Principales recommandations
Les nouvelles lignes directrices de l’OMS comprennent des recommandations à l’intention des gouvernements, qui ont la responsabilité première d’établir des normes pour l’élaboration et le déploiement des LMM, ainsi que pour leur intégration et leur utilisation à des fins de santé publique et médicales. Par exemple, les gouvernements devraient :
· Investir ou fournir une infrastructure publique ou à but non lucratif, y compris la puissance de calcul et les ensembles de données publics, accessible aux développeurs des secteurs public, privé et sans but lucratif, qui exige des utilisateurs qu’ils adhèrent à des principes et à des valeurs éthiques en échange de l’accès.
· Utiliser les lois, les politiques et les règlements pour s’assurer que les LMM et les applications utilisées dans les soins de santé et la médecine, quels que soient les risques ou les avantages associés à la technologie de l’IA, respectent les obligations éthiques et les normes en matière de droits de la personne qui affectent, par exemple, la dignité, l’autonomie ou la vie privée d’une personne.
· Confiez à un organisme de réglementation existant ou nouveau le soin d’évaluer et d’approuver les MMT et les demandes destinées à être utilisées dans le domaine des soins de santé ou de la médecine, dans la mesure où les ressources le permettent.
· Mettre en place des audits post-publication et des évaluations d’impact obligatoires, y compris pour la protection des données et les droits de l’homme, par des tiers indépendants lorsqu’un LMM est déployé à grande échelle. L’audit et les analyses d’impact devraient être publiés et inclure des résultats et des impacts ventilés par type d’utilisateur, y compris, par exemple, en fonction de l’âge, de la race ou du handicap.
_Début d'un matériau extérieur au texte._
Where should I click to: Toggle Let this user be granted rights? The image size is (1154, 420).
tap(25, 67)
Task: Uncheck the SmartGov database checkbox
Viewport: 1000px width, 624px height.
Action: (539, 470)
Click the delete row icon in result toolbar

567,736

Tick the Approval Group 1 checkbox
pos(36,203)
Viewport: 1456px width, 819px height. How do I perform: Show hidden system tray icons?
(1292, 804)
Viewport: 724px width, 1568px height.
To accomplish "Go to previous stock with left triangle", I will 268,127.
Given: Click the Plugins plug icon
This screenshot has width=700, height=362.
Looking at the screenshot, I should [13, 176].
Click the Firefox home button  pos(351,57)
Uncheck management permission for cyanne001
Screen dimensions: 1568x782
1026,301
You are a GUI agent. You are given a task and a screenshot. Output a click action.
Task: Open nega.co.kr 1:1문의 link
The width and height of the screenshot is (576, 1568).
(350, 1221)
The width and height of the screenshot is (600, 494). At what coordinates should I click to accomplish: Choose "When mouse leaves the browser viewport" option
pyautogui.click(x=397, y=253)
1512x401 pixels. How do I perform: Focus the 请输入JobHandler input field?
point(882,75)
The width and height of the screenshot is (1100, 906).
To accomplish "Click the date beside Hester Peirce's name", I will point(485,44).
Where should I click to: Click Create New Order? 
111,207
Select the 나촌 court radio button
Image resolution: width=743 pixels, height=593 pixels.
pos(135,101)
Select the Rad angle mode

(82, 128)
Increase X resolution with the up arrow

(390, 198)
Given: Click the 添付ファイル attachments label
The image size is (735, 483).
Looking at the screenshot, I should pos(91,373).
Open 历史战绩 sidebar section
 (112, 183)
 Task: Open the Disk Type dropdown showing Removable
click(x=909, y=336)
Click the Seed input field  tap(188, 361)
Les lignes directrices comprennent également les recommandations clés suivantes à l’intention des concepteurs de LMM, qui devraient s’assurer que :
· Les LMM ne sont pas seulement conçus par des scientifiques et des ingénieurs. Les utilisateurs potentiels et toutes les parties prenantes directes et indirectes, y compris les prestataires de soins médicaux, les chercheurs scientifiques, les professionnels de la santé et les patients, devraient être impliqués dès les premières étapes du développement de l’IA dans une conception structurée, inclusive et transparente et avoir la possibilité de soulever des questions éthiques, d’exprimer leurs préoccupations et de fournir des commentaires pour l’application d’IA à l’étude.
· Les LMM sont conçus pour effectuer des tâches bien définies avec la précision et la fiabilité nécessaires pour améliorer la capacité des systèmes de santé et promouvoir les intérêts des patients. Les développeurs doivent également être en mesure de prédire et de comprendre les résultats secondaires potentiels.